The Article 5 Initiative was a partnership between the University of Cape Town (Gender, Health and Justice Research Unit), the University of the Western Cape (Dullah Omar Institute), the University of Bristol (Human Rights Implementation Centre) and APCOF. The A5I worked in Burundi, Kenya, Mozambique, Rwanda, South Africa and Uganda to promote domestic compliance with international law obligations, norms and procedures under the United Nations Convention against Torture (UNCAT) and the African Charter on Human and People’s Rights (ACHPR). The A5I developed Domestication and Implementation Packages (DIPs), comprised of practical guidelines to prevent and eradicating torture and other ill treatment in Africa through implementation of the UNCAT.
APCOF collaborated with the Igarapé Institute (Brazil), Fundación Ideas Para la Paz (Colombia), Instituto para la Seguridad y la Democracia (INSYDE, based in Mexico) to conceptualise a south-south series of dialogues on communities and safety. Dialogues took place in in Rio de Janeiro (March 2014) and Mexico City (November 2014). Cape Town (February 2015) and Bogotá (April 2015). Commissioned papers were presented at each discussion and published in Stability: International Journal of Security and Development.
APCOF supported the operationalization of the Sierra Leone Independent Police Complaints Board (IPCB) specifically through:
- An audit of police complaints in Sierra Leone over the past two years to assess both trends but also identify and develop recommendations on areas where complaints management can be improved and streamlined.
- Development of internal standard operating procedures for investigations, complaints handling and research including;
- Roles and responsibilities of the Police and IPCB including procedures for reporting securing and acquiring evidence identification parades etc.
- Role of the IPCB and that of the Sierra Leone Police Complaints, Discipline and Internal Investigations Department (CDIID) including the division of responsibility between external review and the police’s own internal review systems and procedures for communication and referral.
- Procedures supporting relations between the IPCB and Civil Society and Police.
- Procedures for public and non-police bodies in the referral of complaints.
- Managing the complaint review system including screening complaints and procedures on complaints handing.
- A credible but robust set of indicators and measures to be used to assess the performance across IPCB mandate.

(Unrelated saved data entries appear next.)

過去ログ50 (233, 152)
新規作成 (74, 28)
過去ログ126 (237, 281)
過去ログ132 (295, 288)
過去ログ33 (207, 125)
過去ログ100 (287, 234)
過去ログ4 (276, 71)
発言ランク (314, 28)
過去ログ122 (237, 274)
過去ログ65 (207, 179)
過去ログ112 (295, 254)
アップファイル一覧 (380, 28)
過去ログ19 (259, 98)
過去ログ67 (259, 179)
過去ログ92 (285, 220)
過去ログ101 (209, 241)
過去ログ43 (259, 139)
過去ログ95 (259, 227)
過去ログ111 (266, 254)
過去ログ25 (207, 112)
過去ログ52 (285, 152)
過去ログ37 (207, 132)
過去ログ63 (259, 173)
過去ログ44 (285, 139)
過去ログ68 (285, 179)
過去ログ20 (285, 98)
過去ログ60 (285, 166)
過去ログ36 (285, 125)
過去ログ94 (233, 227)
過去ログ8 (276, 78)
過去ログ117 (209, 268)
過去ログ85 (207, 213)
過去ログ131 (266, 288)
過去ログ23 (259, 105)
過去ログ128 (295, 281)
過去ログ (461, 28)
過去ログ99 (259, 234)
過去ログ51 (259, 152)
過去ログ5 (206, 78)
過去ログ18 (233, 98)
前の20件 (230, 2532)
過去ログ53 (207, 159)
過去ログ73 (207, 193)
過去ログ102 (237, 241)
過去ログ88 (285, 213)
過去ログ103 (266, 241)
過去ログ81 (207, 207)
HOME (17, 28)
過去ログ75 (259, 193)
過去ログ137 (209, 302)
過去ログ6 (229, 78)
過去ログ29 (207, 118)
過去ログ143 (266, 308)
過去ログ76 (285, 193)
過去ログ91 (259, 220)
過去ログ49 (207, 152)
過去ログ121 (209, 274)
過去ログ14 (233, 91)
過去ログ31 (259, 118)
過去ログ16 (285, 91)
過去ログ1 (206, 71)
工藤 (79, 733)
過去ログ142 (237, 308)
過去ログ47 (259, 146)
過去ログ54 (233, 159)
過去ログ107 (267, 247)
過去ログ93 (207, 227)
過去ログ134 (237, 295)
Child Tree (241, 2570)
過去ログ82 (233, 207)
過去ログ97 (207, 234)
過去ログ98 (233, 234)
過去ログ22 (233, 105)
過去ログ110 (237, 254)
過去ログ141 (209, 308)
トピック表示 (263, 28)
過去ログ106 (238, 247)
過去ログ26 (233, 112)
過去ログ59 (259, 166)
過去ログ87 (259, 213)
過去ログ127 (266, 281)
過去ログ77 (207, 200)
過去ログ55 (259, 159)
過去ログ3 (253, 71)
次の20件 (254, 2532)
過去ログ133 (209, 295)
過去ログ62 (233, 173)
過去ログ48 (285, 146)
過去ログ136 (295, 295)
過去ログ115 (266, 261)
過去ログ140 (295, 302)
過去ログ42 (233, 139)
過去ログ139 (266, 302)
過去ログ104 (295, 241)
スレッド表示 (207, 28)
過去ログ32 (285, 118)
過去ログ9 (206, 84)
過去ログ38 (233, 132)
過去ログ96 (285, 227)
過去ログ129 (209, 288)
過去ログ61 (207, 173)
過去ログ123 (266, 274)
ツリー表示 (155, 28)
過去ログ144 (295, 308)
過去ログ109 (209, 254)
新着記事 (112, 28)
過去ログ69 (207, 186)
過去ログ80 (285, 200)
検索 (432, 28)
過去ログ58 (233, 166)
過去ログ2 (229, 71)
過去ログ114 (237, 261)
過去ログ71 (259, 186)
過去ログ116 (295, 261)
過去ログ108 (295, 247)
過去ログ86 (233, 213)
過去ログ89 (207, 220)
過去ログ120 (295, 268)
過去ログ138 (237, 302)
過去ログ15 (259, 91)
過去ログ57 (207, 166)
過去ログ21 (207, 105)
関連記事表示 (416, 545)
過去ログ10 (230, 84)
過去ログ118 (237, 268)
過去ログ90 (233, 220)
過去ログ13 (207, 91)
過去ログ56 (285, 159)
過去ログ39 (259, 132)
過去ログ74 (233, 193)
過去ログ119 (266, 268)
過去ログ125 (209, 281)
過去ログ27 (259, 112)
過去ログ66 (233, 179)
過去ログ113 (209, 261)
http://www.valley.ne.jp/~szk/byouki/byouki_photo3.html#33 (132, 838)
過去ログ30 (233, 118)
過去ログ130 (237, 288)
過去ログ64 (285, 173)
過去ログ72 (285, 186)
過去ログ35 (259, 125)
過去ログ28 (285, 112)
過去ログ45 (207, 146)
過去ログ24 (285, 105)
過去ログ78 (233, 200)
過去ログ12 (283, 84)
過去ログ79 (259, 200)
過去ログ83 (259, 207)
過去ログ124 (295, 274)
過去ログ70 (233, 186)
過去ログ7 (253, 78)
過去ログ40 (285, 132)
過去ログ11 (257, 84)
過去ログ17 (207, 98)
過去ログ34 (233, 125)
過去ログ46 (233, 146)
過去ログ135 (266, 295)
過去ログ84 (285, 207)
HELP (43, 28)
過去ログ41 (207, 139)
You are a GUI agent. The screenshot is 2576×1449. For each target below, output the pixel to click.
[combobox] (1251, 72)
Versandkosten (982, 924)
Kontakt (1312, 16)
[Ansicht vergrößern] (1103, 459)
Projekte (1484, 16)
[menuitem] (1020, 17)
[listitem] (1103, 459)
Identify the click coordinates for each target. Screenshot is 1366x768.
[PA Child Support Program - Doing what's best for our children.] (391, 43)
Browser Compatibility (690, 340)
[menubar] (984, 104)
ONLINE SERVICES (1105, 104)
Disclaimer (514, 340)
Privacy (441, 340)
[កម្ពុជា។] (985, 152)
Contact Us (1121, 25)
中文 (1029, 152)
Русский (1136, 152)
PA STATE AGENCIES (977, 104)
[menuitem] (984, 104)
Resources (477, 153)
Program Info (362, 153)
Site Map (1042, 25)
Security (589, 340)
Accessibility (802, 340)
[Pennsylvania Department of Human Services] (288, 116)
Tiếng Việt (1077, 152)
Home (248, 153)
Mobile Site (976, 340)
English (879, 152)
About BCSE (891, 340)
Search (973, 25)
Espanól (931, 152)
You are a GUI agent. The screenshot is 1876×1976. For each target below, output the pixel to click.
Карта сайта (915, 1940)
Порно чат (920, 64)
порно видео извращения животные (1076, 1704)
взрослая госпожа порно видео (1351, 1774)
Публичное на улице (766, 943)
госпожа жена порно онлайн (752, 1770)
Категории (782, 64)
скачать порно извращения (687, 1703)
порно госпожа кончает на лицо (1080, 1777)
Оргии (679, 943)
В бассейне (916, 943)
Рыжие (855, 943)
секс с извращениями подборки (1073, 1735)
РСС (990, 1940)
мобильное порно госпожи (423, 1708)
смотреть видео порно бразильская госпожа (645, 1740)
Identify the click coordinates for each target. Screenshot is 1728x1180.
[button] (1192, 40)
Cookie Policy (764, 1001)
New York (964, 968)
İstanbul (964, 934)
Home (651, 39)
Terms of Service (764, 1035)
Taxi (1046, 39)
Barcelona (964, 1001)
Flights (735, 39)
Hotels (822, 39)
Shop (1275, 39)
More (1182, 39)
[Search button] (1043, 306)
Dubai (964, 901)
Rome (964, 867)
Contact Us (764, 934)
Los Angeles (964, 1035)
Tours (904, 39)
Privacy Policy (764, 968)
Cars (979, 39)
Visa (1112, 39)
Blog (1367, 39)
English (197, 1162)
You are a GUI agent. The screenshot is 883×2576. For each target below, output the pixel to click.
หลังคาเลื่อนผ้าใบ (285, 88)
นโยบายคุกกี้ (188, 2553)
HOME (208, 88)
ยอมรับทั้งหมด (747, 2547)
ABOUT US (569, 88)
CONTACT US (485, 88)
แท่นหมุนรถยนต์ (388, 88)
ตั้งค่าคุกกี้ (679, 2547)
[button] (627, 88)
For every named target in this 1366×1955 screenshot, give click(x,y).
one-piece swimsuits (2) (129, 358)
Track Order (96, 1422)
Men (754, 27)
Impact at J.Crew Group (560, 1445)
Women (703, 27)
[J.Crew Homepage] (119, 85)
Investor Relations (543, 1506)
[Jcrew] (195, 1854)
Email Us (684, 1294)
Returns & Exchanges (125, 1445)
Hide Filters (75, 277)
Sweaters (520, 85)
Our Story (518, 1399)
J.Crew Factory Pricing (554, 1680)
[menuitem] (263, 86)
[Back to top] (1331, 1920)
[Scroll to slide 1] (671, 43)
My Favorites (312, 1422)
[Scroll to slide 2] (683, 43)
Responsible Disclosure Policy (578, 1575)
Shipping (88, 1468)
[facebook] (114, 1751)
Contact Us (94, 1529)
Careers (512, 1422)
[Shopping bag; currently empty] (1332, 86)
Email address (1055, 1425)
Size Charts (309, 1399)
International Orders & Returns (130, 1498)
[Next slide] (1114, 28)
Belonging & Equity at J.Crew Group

- An internal and external communication strategy disaggregated to key audiences including the police, civil society, and parliament.
- A Memorandum of Understanding between the IPCB and the Sierra Leone Police Force and the IPCB and the Human Rights Commission and Ombudsman of Sierra Leone.
- A set of leaflets and brochures in electronic copy on About the IPCB, How to Lodge a Complaint and Police accountability for printing and dissemination.
- A work Study which would assist the IPCB with identifying staffing resource needs.
- Board procedures and a staff manual.
- A multi-agency training manual on the role and function of the IPCB.
- A website for the IPCB.
- Input for the IPCB for submission on the Constitutional Review.
- Input into a progress report on the IPCB to Parliament.
APCOF collaborated with the African Security Sector Network in the development of Operational Guidance Notes to promote implementation of the African Union’s Security Sector Reform Framework. Specifically, APCOF worked on the Guidance Note for developing and implementing codes of conduct for African security sector institutions.
During its 55th Ordinary Session in Luanda, Angola, the African Commission on Human and Peoples’ Rights (the African Commission) adopted the Guidelines on the Conditions of Arrest, Police Custody and Pre-Trial Detention in Africa (the Luanda Guidelines). APCOF led the provision of technical assistance to Commissioner Med S.K. Kaggwa, Special Rapportuer on Prisons, Conditions of Detention and Policing in Africa (Special Rapporteur) in the drafting and consultation of the Guidelines.